Mainly, the cover is about two giant Bollywood action stars beating up goons climbing up a ladder while Human Torch and Richard Simmons try their luck in aerobics.

Also, mandatory headless ninja.

It's easy to guess why we all remember Double Dragon and not this shitty imitation.



ALL PRO BASKETBALL

Long before licensing became mainstream what he had to settle for were teams like "LA Breakers", "New York Slicks", and other asinine renamings of trademarked NBA teams.

The picture, like everything that is the latter quarter of last century, lacks proper perspective. The guy attempting to block is nowhere near a good spot to do the block.

Oh boy, I can't wait to get to play as Michael Yorden of the Chicago Mules! SNORE.









ATHLETIC WORLD

Before Bandai figured out how to turn Gundam into its main cash whore, they churned shitty games like this - a poor immitation of the classic game Track and Field.

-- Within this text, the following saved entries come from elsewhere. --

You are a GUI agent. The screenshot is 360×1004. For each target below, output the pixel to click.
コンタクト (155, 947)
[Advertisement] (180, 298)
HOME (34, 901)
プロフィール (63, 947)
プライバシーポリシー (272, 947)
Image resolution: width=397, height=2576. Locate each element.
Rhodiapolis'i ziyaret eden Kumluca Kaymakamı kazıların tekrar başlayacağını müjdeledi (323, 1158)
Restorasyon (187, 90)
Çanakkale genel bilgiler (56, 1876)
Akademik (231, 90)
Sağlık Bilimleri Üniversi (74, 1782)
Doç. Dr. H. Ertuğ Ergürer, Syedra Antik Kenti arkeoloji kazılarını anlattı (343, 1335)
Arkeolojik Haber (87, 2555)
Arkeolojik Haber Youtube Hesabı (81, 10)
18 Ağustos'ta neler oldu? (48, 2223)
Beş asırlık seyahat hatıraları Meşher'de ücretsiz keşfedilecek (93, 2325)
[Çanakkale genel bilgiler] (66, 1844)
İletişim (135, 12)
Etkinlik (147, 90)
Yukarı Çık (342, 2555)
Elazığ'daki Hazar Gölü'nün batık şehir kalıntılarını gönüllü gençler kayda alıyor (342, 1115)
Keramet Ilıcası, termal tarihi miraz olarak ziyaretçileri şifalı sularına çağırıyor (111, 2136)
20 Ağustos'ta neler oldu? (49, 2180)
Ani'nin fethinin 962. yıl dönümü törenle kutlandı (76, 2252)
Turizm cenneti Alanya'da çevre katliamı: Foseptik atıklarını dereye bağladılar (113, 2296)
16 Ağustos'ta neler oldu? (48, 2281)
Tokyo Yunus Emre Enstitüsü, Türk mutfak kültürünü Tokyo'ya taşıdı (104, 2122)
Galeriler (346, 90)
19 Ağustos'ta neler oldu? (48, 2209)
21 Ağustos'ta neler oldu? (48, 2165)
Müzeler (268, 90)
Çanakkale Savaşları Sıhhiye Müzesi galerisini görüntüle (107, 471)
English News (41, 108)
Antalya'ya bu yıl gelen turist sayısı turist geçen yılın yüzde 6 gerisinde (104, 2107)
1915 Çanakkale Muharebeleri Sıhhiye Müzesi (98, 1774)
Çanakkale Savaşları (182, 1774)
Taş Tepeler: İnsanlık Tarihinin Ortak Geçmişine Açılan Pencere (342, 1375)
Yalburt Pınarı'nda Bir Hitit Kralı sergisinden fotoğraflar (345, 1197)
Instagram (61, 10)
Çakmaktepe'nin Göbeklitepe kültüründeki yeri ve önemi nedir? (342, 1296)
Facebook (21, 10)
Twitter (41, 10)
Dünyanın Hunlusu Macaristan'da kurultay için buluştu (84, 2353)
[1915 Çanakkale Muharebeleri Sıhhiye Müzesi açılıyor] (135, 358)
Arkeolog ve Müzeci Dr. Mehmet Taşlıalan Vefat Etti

In the picture, we see a kid in a pose I cannot imagine doable without a significant amount of pain involved. Seriously, who the hell runs like that? Joker from Batman?

He doesn't appear to be wearing any shoes. The guy who appears to be levitating using fart propulsion in the lower left doesnt have shoes either, probably from watching Die Hard too much.

To the left, an athlete smartly avoids hurdles by running to the side, instead of over them.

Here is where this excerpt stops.